Wissenschaftliches Symposium
zur Medizinischen Psychologie

Am Freitag, dem 18. Februar 2000, veranstaltet das Institut für Medizinische Psychologie des Zentrums für Psychiatrie, Psychosomatik und Medizinische Psychologie der Medizinischen Fakultät der Martin-Luther-Universität Halle-Wittenberg ein wissenschaftliches Symposium zu Problemen und Ergebnissen der Medizinischen Psychologie. Namhafte WissenschaftlerInnen aus Düsseldorf, Halle, Köln und Leipzig werden sich in sieben Vorträgen ausgewählten Fragen ihres Fachgebietes zuwenden. Neben der Darstellung der weit zurückreichenden Geschichte der medizinischen Psychologie und Psychiatrie in der DDR werden aktuelle Probleme, beispielsweise die psychische Verarbeitung ihrer Erkrankung bei Krebspatienten, die Motivation von Patienten während ihrer stationären Rehabilitation und „Podiumsangst" als spezielles Gesundheitsrisiko attraktiver Berufe, eine Rolle spielen.

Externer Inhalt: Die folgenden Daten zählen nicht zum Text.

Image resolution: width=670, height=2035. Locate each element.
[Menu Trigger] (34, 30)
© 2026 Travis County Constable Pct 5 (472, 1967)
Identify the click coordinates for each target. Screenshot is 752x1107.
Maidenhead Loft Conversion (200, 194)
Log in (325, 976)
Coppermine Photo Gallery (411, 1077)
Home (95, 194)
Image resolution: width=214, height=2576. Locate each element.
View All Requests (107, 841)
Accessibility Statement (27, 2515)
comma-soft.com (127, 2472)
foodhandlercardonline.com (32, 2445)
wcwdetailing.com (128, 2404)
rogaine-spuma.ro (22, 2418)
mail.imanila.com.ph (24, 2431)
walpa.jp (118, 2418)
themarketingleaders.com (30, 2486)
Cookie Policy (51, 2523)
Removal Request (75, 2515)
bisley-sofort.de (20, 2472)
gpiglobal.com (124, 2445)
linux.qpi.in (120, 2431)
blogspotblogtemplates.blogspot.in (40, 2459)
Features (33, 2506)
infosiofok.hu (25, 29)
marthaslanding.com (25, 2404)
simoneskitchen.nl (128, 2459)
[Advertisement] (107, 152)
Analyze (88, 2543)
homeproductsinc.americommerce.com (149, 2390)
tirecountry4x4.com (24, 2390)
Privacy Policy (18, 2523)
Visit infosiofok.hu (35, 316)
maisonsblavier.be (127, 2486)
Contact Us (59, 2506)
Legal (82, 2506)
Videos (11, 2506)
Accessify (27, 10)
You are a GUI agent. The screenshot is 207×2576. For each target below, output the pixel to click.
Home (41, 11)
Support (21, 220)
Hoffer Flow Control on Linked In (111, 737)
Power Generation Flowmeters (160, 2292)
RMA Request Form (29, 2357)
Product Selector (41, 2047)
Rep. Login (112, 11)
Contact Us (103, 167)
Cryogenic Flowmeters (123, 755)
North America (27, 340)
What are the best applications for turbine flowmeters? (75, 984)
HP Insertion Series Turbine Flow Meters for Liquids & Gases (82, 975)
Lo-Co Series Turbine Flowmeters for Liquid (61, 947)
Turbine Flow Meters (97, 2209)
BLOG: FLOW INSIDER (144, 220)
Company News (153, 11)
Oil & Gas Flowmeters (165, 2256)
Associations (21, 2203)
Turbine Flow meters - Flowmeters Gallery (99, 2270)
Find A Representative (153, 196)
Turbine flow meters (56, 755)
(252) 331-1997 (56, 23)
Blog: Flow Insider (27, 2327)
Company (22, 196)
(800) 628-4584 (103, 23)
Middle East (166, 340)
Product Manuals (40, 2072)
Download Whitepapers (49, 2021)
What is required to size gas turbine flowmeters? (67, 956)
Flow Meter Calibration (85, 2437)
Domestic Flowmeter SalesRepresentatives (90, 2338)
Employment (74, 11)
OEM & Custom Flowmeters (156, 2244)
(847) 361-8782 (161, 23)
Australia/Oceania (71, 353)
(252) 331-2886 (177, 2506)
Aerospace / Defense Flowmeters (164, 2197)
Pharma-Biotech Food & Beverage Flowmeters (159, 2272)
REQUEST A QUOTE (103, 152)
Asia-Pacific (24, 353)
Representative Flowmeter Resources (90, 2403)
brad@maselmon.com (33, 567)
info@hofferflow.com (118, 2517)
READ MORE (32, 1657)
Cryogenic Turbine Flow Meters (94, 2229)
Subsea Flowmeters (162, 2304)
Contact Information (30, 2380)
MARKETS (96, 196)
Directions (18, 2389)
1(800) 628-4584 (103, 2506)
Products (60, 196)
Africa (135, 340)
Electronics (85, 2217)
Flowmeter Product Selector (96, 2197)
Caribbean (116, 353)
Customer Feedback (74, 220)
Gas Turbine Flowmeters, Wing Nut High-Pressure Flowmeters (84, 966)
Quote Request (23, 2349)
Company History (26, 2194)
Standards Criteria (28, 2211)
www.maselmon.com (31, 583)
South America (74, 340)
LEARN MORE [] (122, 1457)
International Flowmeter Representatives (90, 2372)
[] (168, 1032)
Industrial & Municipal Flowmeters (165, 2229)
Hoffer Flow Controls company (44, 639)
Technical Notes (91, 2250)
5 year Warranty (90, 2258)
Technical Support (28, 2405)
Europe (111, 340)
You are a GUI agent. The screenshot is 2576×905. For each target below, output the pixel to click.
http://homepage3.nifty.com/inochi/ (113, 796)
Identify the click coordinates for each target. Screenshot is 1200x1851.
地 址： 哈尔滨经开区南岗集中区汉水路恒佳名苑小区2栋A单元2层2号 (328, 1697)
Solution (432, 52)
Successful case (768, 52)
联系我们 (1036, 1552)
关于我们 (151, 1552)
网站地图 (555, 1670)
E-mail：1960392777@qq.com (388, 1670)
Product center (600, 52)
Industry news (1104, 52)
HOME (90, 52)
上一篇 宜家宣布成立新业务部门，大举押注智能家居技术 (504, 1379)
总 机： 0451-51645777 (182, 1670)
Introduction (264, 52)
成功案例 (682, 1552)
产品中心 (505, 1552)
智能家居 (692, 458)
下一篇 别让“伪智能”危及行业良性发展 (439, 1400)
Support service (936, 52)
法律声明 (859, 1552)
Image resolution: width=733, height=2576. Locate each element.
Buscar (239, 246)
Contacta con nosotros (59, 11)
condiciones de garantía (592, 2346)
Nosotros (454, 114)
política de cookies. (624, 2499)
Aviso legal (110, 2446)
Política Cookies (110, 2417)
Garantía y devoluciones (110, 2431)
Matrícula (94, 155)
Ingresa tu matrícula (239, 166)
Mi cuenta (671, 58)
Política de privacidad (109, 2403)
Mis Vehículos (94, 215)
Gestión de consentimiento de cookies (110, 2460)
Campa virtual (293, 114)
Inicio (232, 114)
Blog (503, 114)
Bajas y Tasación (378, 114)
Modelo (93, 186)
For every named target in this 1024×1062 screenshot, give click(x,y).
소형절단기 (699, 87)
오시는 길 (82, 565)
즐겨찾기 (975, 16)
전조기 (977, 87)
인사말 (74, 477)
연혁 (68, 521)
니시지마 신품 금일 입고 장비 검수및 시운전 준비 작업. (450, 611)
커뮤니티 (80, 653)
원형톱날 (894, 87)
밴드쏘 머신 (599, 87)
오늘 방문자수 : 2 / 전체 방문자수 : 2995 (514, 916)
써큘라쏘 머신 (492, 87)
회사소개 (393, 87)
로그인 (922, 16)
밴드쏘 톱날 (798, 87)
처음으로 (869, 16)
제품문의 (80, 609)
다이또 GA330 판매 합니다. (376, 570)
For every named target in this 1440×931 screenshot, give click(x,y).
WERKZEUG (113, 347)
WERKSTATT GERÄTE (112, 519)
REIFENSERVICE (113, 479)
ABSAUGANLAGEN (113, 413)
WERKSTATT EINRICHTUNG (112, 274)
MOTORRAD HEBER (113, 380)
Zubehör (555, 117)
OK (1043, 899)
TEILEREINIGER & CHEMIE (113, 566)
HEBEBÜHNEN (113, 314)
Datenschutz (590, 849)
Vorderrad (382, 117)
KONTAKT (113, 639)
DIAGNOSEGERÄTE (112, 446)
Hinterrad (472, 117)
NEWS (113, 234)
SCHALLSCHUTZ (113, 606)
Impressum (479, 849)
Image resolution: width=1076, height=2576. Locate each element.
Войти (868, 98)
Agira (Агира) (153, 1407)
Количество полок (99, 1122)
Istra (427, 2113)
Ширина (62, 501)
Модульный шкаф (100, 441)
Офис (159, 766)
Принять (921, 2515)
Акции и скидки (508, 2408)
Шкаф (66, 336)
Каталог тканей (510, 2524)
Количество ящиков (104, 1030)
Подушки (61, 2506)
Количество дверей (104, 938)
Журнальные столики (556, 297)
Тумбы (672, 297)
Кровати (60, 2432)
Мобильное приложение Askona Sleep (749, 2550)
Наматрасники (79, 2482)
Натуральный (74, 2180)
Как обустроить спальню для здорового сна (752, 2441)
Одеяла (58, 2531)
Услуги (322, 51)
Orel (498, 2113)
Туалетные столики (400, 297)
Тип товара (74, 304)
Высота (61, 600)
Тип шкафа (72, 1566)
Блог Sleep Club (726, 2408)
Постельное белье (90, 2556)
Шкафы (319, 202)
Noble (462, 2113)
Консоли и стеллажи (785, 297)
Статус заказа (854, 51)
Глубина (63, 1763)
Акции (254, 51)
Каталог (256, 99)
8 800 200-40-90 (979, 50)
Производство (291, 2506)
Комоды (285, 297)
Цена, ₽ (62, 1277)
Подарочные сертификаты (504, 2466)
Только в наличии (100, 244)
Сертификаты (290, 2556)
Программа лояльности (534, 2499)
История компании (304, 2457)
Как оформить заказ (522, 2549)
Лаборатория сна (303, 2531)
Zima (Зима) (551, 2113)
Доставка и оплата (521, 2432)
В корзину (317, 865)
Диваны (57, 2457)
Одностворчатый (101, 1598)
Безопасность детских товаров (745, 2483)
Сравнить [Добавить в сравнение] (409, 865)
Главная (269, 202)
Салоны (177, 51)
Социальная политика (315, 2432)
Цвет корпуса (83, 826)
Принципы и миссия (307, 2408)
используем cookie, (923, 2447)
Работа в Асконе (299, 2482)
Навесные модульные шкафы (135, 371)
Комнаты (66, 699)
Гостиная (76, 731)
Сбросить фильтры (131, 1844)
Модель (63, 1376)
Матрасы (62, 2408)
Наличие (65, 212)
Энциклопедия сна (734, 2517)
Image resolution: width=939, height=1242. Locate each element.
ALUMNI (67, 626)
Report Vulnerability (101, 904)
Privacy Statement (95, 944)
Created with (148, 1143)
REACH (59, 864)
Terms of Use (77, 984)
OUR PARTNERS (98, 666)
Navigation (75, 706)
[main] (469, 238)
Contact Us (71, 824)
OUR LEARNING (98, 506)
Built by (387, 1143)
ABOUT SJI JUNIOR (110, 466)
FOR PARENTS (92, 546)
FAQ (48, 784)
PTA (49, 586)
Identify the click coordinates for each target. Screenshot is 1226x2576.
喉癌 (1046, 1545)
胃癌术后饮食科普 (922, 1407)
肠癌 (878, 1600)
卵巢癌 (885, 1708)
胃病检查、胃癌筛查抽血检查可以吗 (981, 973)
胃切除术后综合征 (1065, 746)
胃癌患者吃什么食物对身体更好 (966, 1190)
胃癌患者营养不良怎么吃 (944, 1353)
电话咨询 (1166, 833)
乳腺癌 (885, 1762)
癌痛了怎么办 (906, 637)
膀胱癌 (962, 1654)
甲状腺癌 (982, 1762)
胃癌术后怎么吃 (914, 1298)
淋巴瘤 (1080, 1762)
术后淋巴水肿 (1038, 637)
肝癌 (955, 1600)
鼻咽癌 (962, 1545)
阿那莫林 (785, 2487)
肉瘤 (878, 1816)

Auch das besondere Gebiet der Arbeitslosigkeitsforschung einschließlich der gesellschaftlichen Verantwortung für die Betroffenen, auf dem die halleschen Medizinpsychologen seit zehn Jahren intensiv tätig sind, wird vorgestellt.

Anlass der Veranstaltung ist der 65. Geburtstag des Institutsdirektors Prof. Dr. Heinz Hennig, der maßgeblicher Initiator des Fachgebietes in Halle und in der DDR gewesen ist. Die Bedeutung seiner wissenschaftlichen Leistung für die Medizinische Psychologie kommt nicht zuletzt darin zum Ausdruck, dass außer dem Staatssekretär Dr. Wolfgang Eichler vom Kultusministerium in Sachsen-Anhalt, dem Rektor der Universität, Prof. Dr. Reinhard Kreckel, und dem Dekan der Medizinischen Fakultät, Prof. Dr. Stephan Zierz, auch der Vorsitzende der Deutschen Gesellschaft für Medizinische Psychologie, Prof. Dr. Elmar Brähler, und der 1. Vorsitzende der Deutschen Gesellschaft für analytische Psychotherapie und Tiefenpsychologie, Dr. Hans-Joachim Maaz, zugegen sein und Grußworte halten werden.

Die Veranstaltung beginnt um 9.00 Uhr im Hörsaal, 06112 Halle, Julius-Kühn-Straße 7.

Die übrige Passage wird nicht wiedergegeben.